Кох шел неторопливо, держался прямо, холодно смотрел сквозь очки ничего не выражавшими, бесцветными глазами. А Колле крутился вокруг него, забегал то справа, то слева и с подобострастием что-то нашептывал.
Едва взглянув на русского незнакомца, не поздоровавшись и не осведомившись о нем, Кох в сопровождении вертящегося Колле вышел.
Когда Колле вернулся, то было видно, что с плеч его свалилась огромная тяжесть. Он как-то распрямился, в движениях его не стало унизительной суетливости. Но он оставался преисполненным благоговения.

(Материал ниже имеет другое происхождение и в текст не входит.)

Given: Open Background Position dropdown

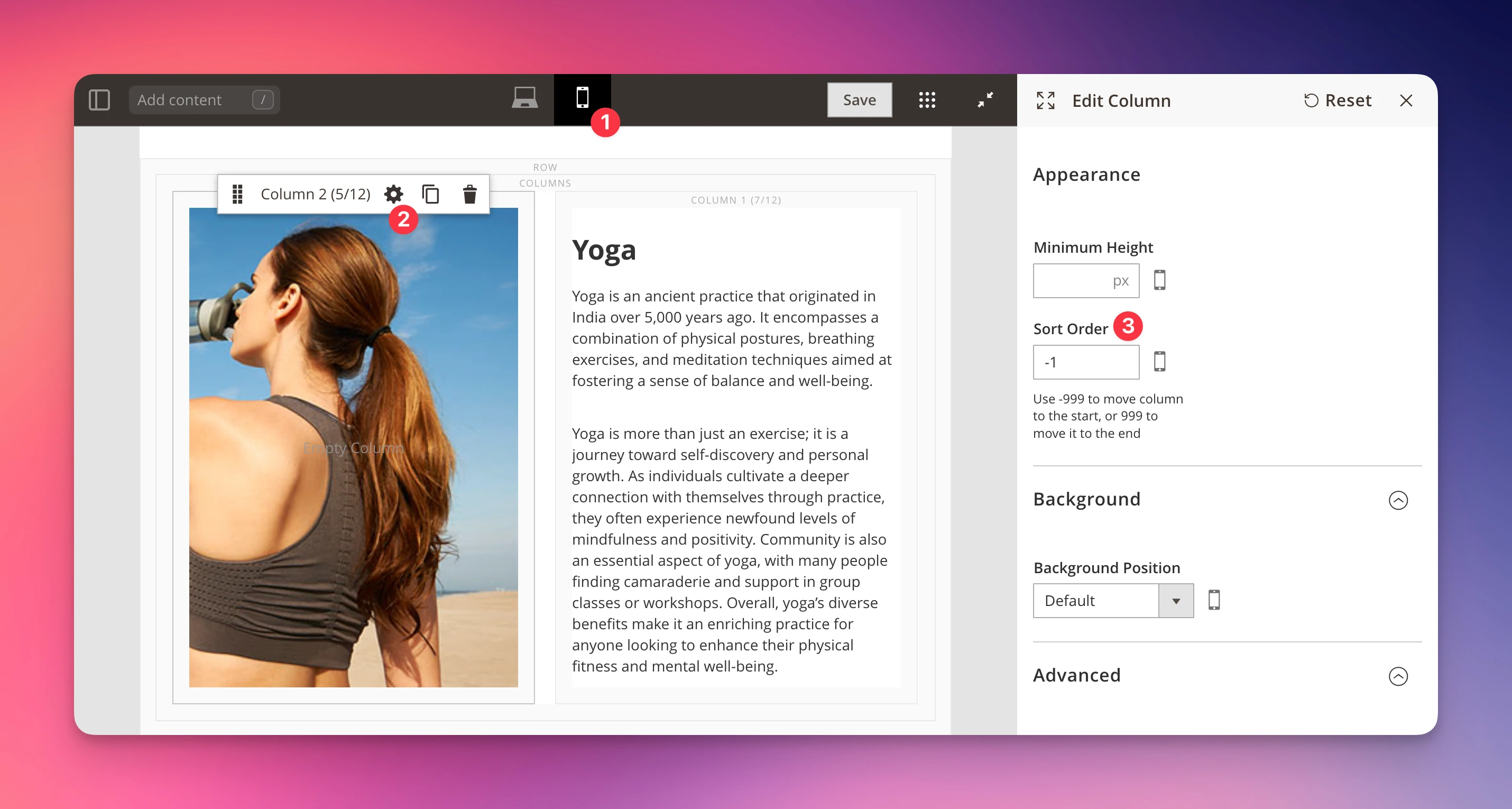Looking at the screenshot, I should pos(1113,600).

— Кто это был? — спросил он русского коллегу.
— Профессор Кох, — недоумевая, ответил Борис Ильич.
— Эксцеленце Кох! — поправил Колле со значением.
И все же Кох прежде всего ученый, а потом уже эксцеленце. Через девятнадцать лет после первой встречи с Мечниковым он нашел в себе мужество публично заявить, что тогда, в 1887-м, Мечников был полностью прав, демонстрируя ему препараты…

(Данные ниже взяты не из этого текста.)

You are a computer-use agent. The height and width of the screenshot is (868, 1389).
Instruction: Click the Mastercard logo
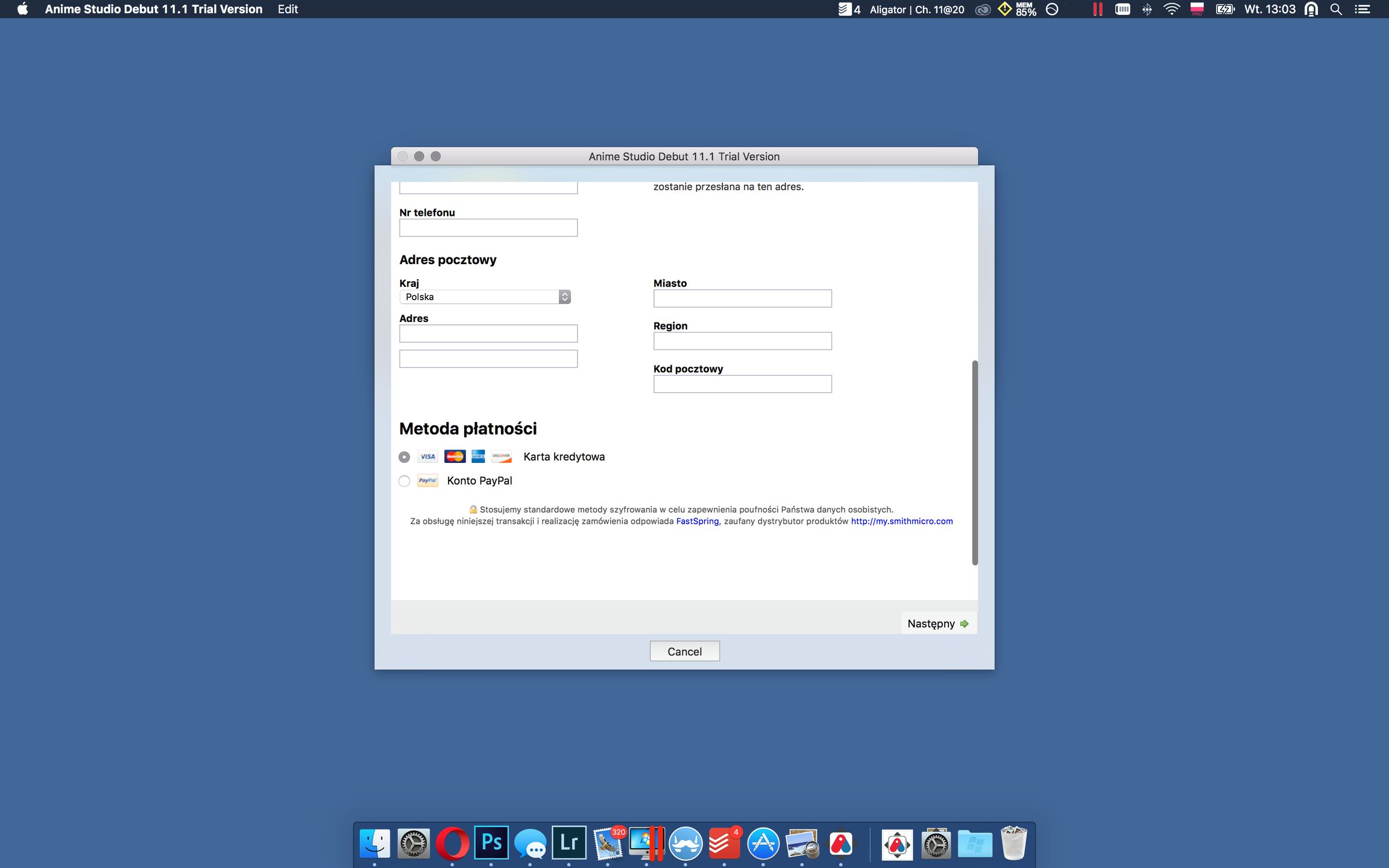454,456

Своим пребыванием за границей Илья Ильич решил воспользоваться для того, чтобы ознакомиться с работой ведущих лабораторий, а заодно приискать себе пристанище.
В Вене во время конгресса профессор Гюппе приглашал его обосноваться в Висбадене — маленьком университетском городке. Что ж! Ни о чем другом он не мечтал.
Но в Висбадене Мечников быстро убедился, что городок этот не для него. Лаборатории враждовали между собой, а внутри каждой царил свой эксцеленце.
В Мюнхене, куда он поехал объясниться с Эммерихом, была такая же картина.
Германия ему явно не подходила.
Совсем иное он увидел в Париже.
Пастер оказался дряхлым, полупарализованным старичком, совершенно седым. Он был болезненно бледен, выглядел крайне утомленным, и Мечников подумал, что жить ему осталось несколько месяцев. Но едва Пастер заговорил, как серые глаза его заблестели и он весь преобразился.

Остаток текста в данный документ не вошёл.